━━ Material for the task

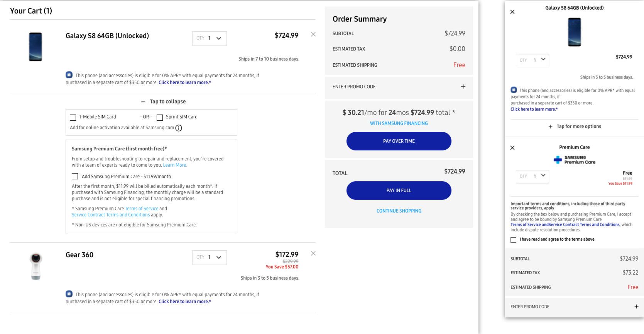This screenshot has width=644, height=334.
Task: Collapse options with Tap to collapse
Action: (164, 101)
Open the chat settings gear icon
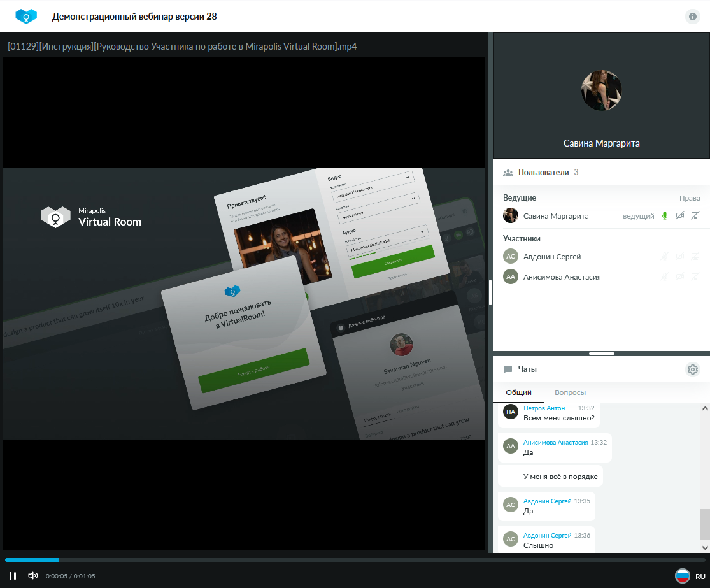The height and width of the screenshot is (588, 710). pos(692,369)
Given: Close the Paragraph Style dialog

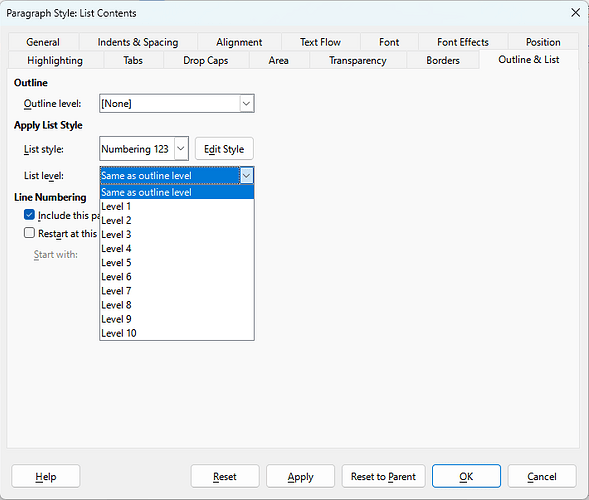Looking at the screenshot, I should 575,13.
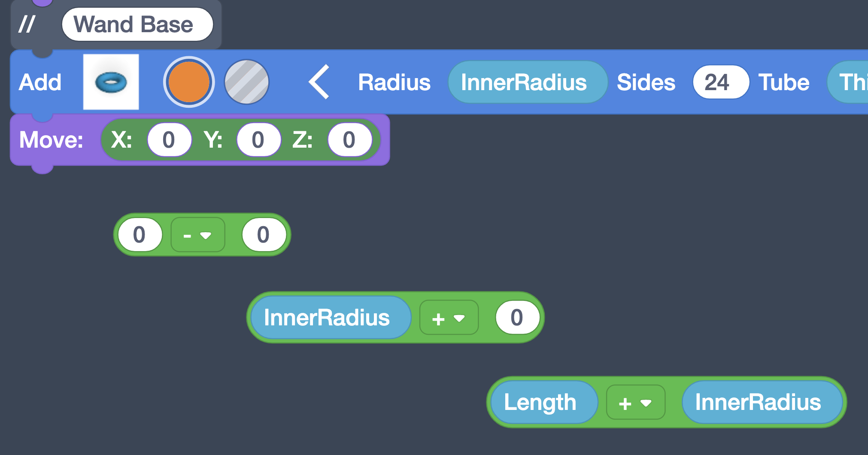This screenshot has height=455, width=868.
Task: Open the plus operator dropdown next to Length
Action: tap(635, 402)
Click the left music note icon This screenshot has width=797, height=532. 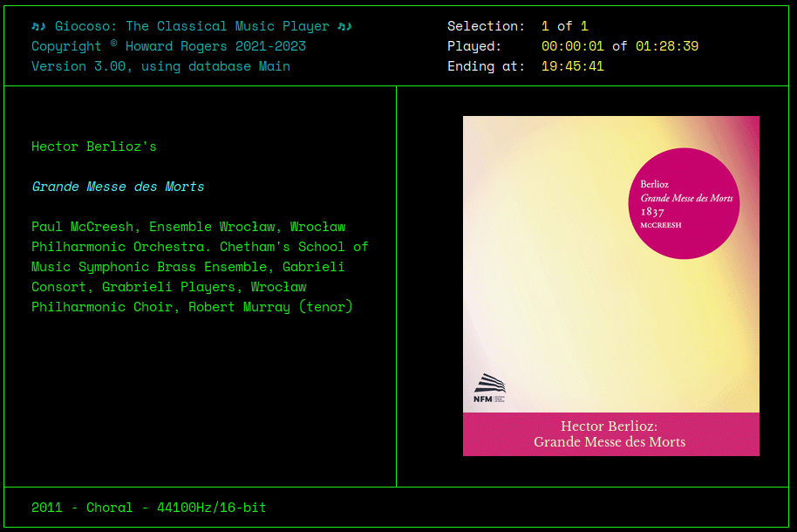(39, 26)
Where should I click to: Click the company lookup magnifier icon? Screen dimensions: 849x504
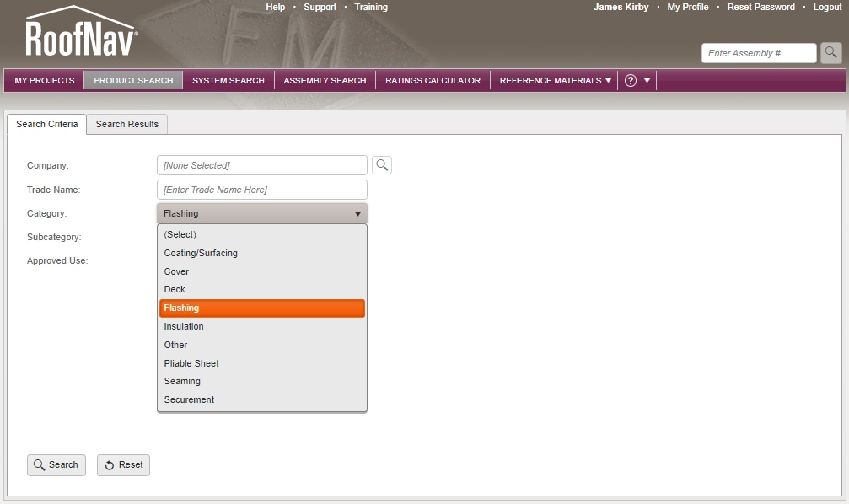tap(382, 165)
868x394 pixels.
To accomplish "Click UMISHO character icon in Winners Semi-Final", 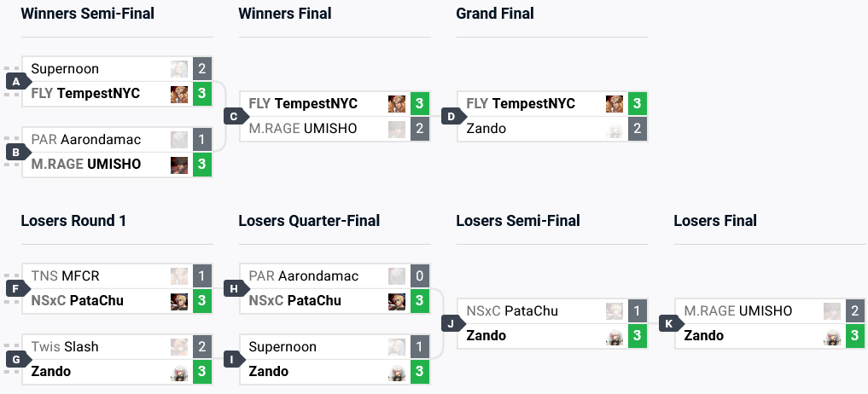I will pos(178,164).
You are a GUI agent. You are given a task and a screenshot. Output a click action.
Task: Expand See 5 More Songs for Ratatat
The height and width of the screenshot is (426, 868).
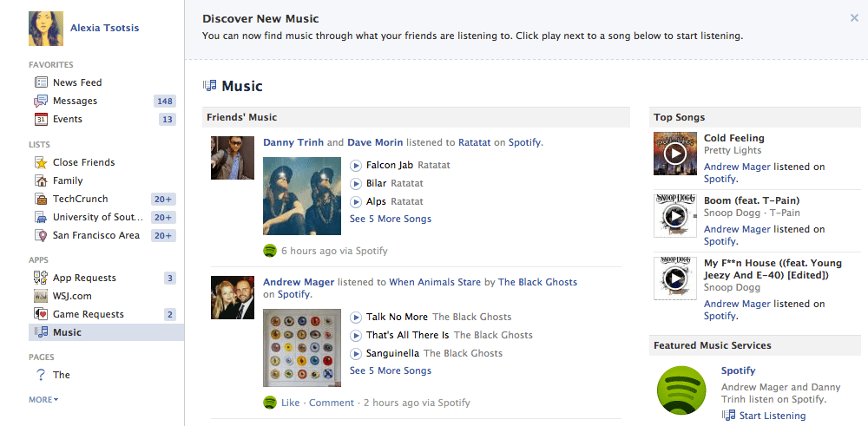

━━━━

What is needed
Everything from the line with "You are a GUI" through the end of the records above, both ends included, is to be reproduced exactly, and nothing outside that span; the pictures are to be dropped.

Task result
You are a GUI agent. You are given a task and a screenshot. Output a click action.
Task: Expand See 5 More Songs for Ratatat
The height and width of the screenshot is (426, 868).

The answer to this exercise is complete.